Date of Completion

4-24-2019

Embargo Period

4-24-2029

Keywords

Norma Rae, labor, south, Puerto Rican needleworkers, textiles, garments, apparel industry, global capitalism, unions, TWUA, Crystal Lee Sutton, Gloria Maldonado, deindustrialization, 1970s, neoliberalism, film history, Sally Field, southern mills, women workers

Major Advisor

Micki McElya

Associate Advisor

Peter Baldwin

Associate Advisor

Christopher Clark

Field of Study

History

Degree

Doctor of Philosophy

Open Access

Open Access

Abstract

This dissertation uses the 1979 movie Norma Rae as an entry into the global textile and garment industry and as an example of contested cultural production. It argues that U.S. colonial experimentation with the labor of Puerto Rican needleworkers helped to propel a disaggregation of manufacturing, but an American fascination with poor white southerners led media to focus on Crystal Lee Sutton in the 1970s. In recycling the narrative of white working-class individuals in isolated circumstances, Norma Rae elided a history of collective southern activism and contributed to the erasure of Puerto Rican women. The dissertation does not simply recover Sutton but reevaluates the context in which she labored, expanding it to the Atlantic U.S. as a whole, including Puerto Rico. The dissertation makes a vital contribution in its use of archives fragmented by colonialism and racialized labor practices. The women were interconnected, if not interchangeable, labor markets critical to how the diverse working class coalesced. The argument contradicts the dominant historical narrative of industry relocating in a direct line from the Northeast to the South to a final stage in the Global South.

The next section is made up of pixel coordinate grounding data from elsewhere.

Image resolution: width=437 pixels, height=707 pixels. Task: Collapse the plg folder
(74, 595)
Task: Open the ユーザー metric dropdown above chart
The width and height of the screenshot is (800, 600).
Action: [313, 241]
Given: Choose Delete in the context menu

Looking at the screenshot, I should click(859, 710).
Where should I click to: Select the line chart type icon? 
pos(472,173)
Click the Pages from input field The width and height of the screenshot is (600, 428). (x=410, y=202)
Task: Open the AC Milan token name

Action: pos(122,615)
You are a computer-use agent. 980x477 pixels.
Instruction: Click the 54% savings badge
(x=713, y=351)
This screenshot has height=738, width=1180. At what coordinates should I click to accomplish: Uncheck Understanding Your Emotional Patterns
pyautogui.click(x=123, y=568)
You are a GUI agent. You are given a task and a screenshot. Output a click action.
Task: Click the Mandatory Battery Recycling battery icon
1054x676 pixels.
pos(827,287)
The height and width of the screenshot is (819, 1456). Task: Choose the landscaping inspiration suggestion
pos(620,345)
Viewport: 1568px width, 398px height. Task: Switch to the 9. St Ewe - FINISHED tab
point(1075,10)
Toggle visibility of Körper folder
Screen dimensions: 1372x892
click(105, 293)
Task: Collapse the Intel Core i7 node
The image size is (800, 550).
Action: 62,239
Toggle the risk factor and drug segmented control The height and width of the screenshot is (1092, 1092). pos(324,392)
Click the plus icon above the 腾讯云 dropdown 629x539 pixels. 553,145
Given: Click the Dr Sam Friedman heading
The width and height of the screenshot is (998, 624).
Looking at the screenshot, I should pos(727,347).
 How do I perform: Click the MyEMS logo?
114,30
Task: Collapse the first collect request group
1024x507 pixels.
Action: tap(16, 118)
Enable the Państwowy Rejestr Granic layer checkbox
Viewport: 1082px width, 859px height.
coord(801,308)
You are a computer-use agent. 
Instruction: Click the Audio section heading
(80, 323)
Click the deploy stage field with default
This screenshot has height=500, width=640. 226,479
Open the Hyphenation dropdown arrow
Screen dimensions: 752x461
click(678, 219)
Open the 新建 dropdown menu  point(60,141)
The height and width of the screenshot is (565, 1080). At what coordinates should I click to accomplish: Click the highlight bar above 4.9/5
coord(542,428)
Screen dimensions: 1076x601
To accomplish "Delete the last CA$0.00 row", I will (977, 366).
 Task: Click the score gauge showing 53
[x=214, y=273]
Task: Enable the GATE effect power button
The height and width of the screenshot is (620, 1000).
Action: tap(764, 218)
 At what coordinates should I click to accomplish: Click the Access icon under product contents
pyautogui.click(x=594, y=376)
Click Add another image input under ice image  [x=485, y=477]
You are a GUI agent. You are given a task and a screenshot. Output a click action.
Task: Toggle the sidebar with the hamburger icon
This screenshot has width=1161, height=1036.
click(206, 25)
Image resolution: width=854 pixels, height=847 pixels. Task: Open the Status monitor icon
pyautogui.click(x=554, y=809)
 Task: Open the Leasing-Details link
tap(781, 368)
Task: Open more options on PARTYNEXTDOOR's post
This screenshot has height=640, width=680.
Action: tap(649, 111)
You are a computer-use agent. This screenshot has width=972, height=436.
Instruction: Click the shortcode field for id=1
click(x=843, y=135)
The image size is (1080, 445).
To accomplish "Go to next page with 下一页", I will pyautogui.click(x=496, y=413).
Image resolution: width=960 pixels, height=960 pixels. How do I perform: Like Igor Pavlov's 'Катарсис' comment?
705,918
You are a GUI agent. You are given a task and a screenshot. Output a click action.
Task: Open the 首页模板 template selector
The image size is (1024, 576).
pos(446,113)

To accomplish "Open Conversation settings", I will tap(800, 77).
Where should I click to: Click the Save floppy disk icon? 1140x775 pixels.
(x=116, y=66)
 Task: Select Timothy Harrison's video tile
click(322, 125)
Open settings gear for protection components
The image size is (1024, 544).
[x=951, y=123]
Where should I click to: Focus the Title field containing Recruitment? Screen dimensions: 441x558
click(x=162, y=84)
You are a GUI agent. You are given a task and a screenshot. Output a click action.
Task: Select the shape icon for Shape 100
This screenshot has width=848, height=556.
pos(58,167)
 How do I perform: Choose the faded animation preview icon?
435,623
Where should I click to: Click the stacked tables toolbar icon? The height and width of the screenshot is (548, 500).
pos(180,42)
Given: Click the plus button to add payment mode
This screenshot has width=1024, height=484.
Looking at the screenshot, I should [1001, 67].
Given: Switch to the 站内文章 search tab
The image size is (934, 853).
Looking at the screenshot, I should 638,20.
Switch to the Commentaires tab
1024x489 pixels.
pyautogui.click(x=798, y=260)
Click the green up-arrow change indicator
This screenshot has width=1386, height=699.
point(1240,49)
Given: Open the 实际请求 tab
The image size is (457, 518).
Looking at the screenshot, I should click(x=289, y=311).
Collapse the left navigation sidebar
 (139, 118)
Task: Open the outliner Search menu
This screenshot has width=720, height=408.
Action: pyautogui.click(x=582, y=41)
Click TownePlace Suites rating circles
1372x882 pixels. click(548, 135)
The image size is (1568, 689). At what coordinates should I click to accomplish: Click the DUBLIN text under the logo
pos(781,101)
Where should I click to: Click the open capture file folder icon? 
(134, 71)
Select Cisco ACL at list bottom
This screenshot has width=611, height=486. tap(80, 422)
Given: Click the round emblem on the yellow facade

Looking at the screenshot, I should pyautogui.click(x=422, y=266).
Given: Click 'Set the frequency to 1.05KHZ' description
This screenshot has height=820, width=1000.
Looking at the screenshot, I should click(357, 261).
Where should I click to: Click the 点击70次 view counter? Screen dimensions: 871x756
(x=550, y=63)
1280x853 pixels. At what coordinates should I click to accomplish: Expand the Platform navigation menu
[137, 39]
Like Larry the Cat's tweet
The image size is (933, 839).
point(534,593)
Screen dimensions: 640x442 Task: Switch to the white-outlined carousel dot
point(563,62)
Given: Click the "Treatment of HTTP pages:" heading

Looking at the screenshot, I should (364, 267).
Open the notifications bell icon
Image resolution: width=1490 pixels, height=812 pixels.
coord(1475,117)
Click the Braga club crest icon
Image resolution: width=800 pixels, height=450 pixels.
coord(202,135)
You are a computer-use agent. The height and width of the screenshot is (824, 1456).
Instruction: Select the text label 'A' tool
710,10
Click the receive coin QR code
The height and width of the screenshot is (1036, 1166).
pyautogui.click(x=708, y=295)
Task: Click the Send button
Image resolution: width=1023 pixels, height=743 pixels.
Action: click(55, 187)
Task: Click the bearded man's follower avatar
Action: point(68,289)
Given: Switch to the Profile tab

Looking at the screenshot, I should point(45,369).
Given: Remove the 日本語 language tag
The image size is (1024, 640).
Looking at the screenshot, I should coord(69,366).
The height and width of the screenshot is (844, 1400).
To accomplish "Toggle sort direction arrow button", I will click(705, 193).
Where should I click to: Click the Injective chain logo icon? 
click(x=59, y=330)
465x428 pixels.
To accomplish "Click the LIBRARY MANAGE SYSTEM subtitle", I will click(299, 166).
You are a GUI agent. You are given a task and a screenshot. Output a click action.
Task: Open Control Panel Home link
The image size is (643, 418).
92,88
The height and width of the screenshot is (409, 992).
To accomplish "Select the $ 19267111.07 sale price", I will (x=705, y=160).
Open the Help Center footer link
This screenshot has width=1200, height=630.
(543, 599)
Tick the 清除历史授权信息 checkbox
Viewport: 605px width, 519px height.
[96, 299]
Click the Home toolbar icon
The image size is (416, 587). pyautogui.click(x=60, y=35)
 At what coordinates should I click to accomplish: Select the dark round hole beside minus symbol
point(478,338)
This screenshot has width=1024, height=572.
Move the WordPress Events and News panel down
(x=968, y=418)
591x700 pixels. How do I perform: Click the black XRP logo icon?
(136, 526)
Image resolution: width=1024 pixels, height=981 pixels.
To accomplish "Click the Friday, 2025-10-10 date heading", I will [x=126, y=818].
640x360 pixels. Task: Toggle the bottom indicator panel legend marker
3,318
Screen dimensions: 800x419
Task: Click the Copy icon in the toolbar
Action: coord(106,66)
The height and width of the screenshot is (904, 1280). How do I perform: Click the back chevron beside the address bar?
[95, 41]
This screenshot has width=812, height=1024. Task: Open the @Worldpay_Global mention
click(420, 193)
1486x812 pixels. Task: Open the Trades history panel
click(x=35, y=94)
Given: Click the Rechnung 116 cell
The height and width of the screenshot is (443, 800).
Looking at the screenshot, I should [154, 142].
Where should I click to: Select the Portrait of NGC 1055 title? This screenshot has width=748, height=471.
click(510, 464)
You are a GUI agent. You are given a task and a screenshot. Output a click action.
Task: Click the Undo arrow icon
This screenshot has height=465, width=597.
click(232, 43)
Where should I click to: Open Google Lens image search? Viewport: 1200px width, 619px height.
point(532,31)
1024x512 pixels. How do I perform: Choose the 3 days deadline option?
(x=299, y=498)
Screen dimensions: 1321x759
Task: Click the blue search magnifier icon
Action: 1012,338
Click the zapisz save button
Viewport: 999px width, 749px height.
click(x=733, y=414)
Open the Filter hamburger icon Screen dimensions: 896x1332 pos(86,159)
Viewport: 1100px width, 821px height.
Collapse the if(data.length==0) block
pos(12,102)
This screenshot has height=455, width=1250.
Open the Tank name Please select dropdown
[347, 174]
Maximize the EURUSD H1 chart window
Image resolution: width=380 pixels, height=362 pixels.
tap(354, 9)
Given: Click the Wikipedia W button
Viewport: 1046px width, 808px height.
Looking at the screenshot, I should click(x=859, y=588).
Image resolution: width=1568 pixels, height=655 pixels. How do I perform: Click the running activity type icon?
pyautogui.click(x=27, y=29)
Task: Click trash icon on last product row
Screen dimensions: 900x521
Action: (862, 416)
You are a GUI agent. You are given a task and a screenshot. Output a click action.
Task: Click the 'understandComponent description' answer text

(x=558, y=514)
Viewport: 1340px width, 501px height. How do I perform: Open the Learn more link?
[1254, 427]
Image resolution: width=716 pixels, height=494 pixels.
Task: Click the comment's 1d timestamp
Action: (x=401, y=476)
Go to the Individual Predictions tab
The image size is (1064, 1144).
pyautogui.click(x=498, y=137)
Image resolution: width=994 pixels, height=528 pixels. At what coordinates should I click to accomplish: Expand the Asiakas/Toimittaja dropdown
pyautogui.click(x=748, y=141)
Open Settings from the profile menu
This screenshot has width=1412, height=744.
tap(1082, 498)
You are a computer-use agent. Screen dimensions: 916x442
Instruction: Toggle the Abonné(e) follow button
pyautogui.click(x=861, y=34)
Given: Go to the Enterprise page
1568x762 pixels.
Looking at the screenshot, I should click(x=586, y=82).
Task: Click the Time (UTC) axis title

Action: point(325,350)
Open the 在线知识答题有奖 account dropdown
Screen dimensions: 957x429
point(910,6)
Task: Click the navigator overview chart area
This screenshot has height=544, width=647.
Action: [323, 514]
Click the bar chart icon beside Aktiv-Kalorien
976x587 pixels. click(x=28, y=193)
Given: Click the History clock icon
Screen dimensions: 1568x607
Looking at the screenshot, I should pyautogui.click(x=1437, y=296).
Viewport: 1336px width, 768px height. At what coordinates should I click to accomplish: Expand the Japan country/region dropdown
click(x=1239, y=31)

A detailed study of Norma Rae then shows how popular culture works to rearticulate familiar meanings and obscure such disconcerting complexities due to its own reliance on gendered, racialized, and colonial narratives. The dissertation argues Hollywood professionals used legal and financial contrivances to remove Sutton from the production when her insistence on the collective efforts of workers did not suit their commercial ambitions. It reveals the importance of status and capitalist mechanisms in the arena of cultural politics, especially regarding questions of who contests and shapes the visibility and meanings for “working class,” “worker,” and “American.” These contests in the business and politics of culture generated the Norma Rae icon, a representation of a white woman standing alone, with its individualist narrative and affect of inspirational defiance.